Per concludere si può ritenere che effettivamente, se si vuole reagire alla odierna situazione di innegabile gravità, è possibile procedere provvisoriamente nel casi più gravi – con successiva richiesta al giudice – sia al sequestro di giornali e pubblicazioni contenenti apologia del fascismo, sia alla sospensione dell’attività associativa, in attesa del definitivo provvedimento di scioglimento e confisca dei beni. (v. le norme di riferimento all’allegato 1)
Ferma restando la necessità di una convinta e costante pratica culturale che faccia comprendere il contrasto irrimediabile tra queste ideologie e la radice stessa della Costituzione della Repubblica.
Vito D’Ambrosio, magistrato
ALLEGATO 1
NORME DI RIFERIMENTO:
Legge n.645 del 20 giugno 1952 (Legge Scelba)
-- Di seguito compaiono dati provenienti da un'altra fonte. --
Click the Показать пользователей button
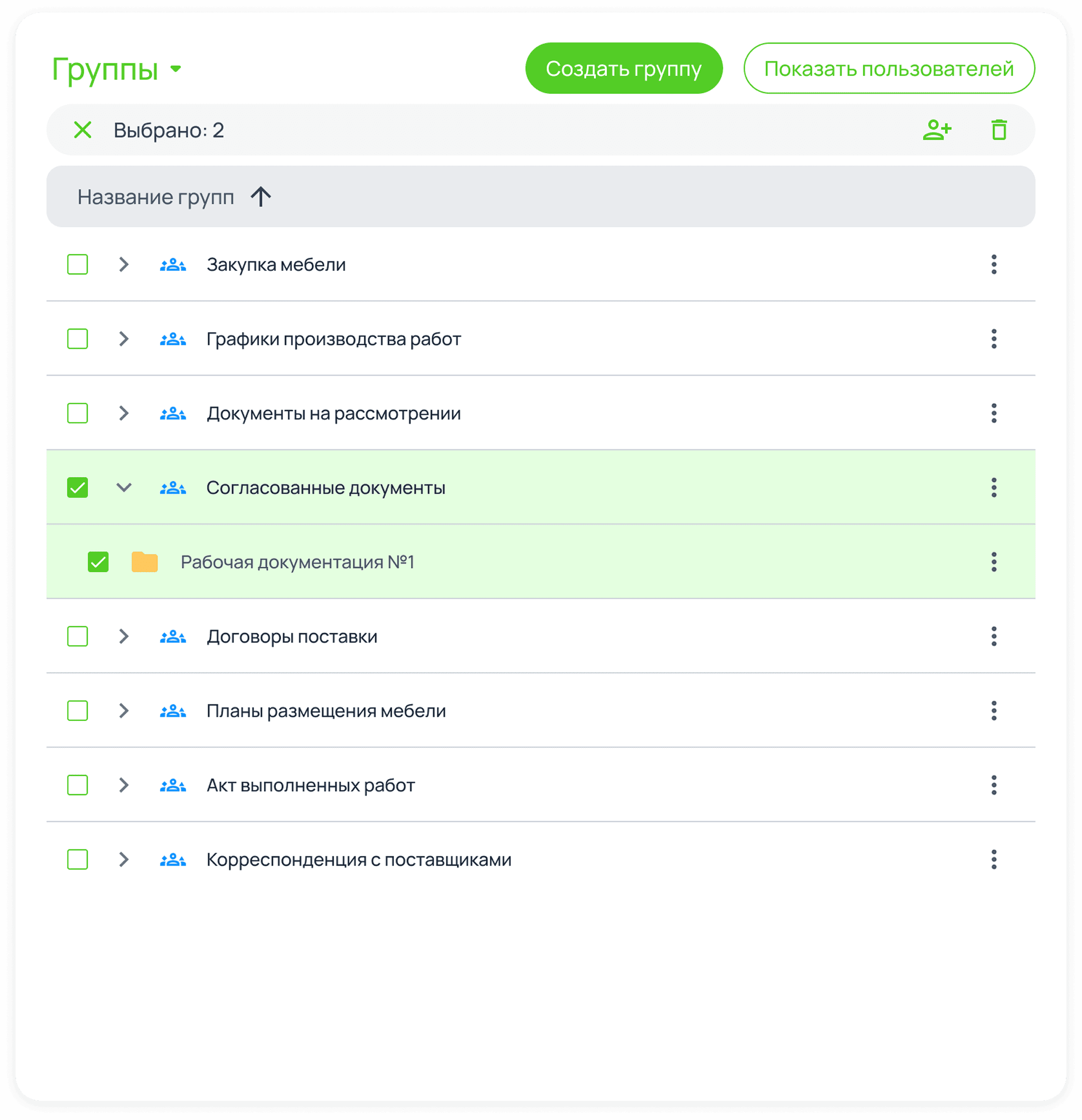 pos(888,69)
Art. 8. Procedimenti cautelari in materia di stampa
Anche prima dell‘inizio dell‘azione penale, l’autorità giudiziaria può disporre il sequestro dei giornali, delle pubblicazioni o degli stampati nell’ipotesi del delitto preveduto dall’art. 4 della presente legge. Nel caso previsto dal precedente comma, quando vi sia assoluta urgenza e non sia possibile il tempestivo intervento dell’autorità giudiziaria, il sequestro dei giornali e delle altre pubblicazioni periodiche può essere eseguito dagli ufficiali di polizia giudiziaria, che debbono immediatamente, e non mai oltre ventiquattro ore, farne denuncia all’autorità giudiziaria. Se questa non lo convalida nelle ventiquattro ore successive, il sequestro si intende revocato e privo di ogni effetto. Nella sentenza di condanna il giudice dispone la cessazione dell’efficacia della registrazione, stabilita dall’art. 5 della legge 8 febbraio 1948, n. 47, per un periodo da tre mesi a un anno e, in caso di recidiva, da sei mesi a tre anni.
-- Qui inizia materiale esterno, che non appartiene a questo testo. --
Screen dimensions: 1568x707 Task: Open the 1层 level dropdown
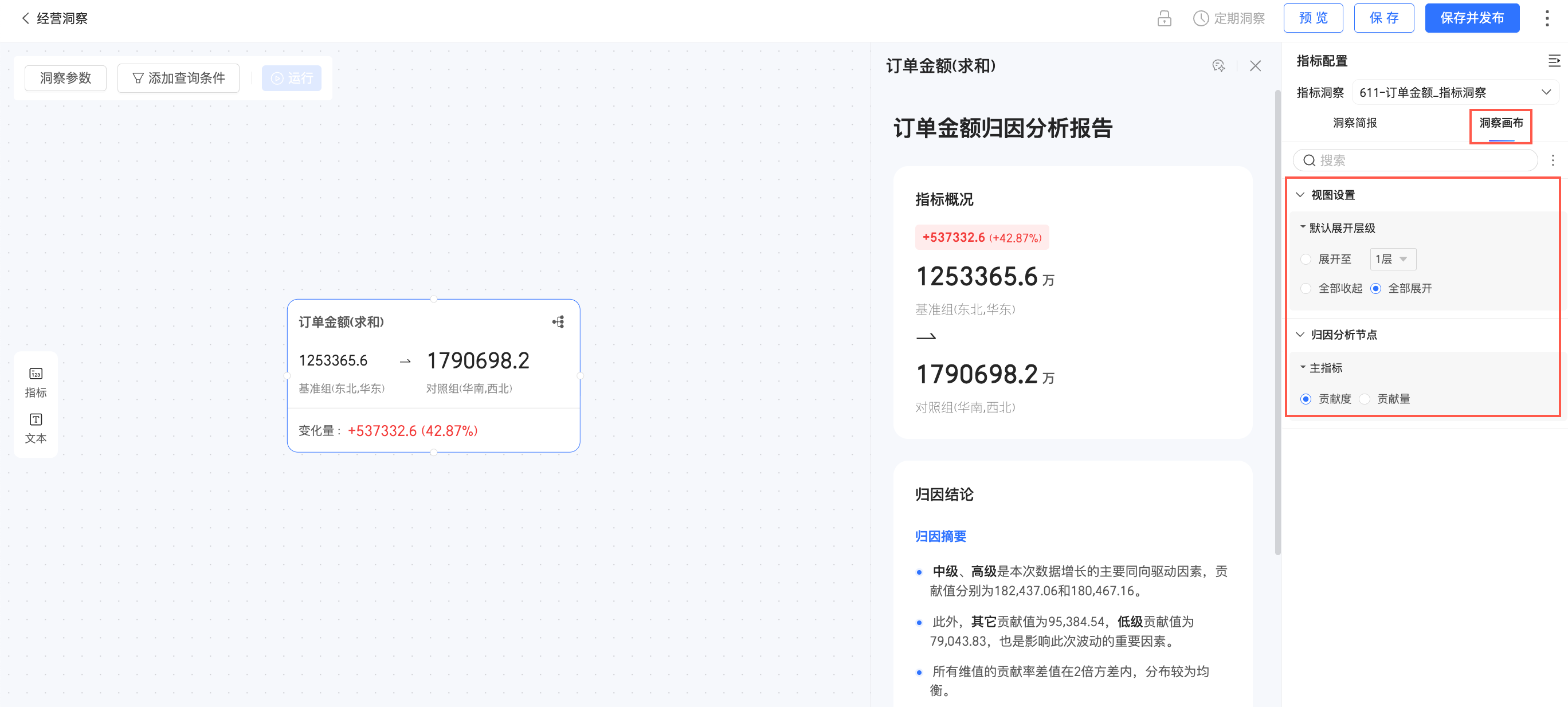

Decreto Legge 26 aprile 1993, n. 122, convertito con modifiche dalla legge 25 giugno 1993, n. 205 (Legge Mancino).
Art. 5. Perquisizioni e sequestri
1). Quando si procede per un reato aggravato ai sensi dell’articolo 3 o per uno dei reati previsti dall’articolo 3, commi 1, lettera b), e 3, della legge 13 ottobre 1975, n. 654, e dalla legge 9 ottobre 1967, n. 962, l’autorità giudiziaria dispone la perquisizione dell’immobile rispetto al quale sussistono concreti elementi che consentano di ritenere che l’autore se ne sia avvalso come luogo di riunione, di deposito o di rifugio o per altre attività comunque connesse al reato. Gli ufficiali di polizia giudiziaria, quando ricorrano motivi di particolare necessità ed urgenza che non consentano di richiedere l’autorizzazione telefonica del magistrato competente, possono altresi ‘ procedere a perquisizioni dandone notizia, senza ritardo e comunque entro quarantotto ore, al procuratore della Repubblica, il quale, se ne ricorrono i presupposti, le convalida entro le successive quarantotto ore.
Art. 7. Sospensione cautelativa e scioglimento
- Quando si procede per un reato aggravato ai sensi dell’articolo 3 o per uno dei reati previsti dall’articolo 3, ((commi 1, lettera b), e 3,)) della legge 13 ottobre 1975, n. 654, ((o per uno dei reati previsti dalla legge 9 ottobre 1967, n. 962,)) e ((sussistono concreti elementi che consentono di ritenere che l’attività di organizzazioni,)) associazioni, movimenti o gruppi favorisca la commissione dei medesimi reati, può essere disposta cautelativamente, ai sensi dell’articolo 3 della legge 25 gennaio 1982, n. 17, la sospensione di ogni attività associativa. La richiesta è presentata al giudice competente per il giudizio in ordine ai predetti reati. Avverso il provvedimento è ammesso ricorso ai sensi del quinto comma del medesimo articolo 3 della legge n. 17 del 1982.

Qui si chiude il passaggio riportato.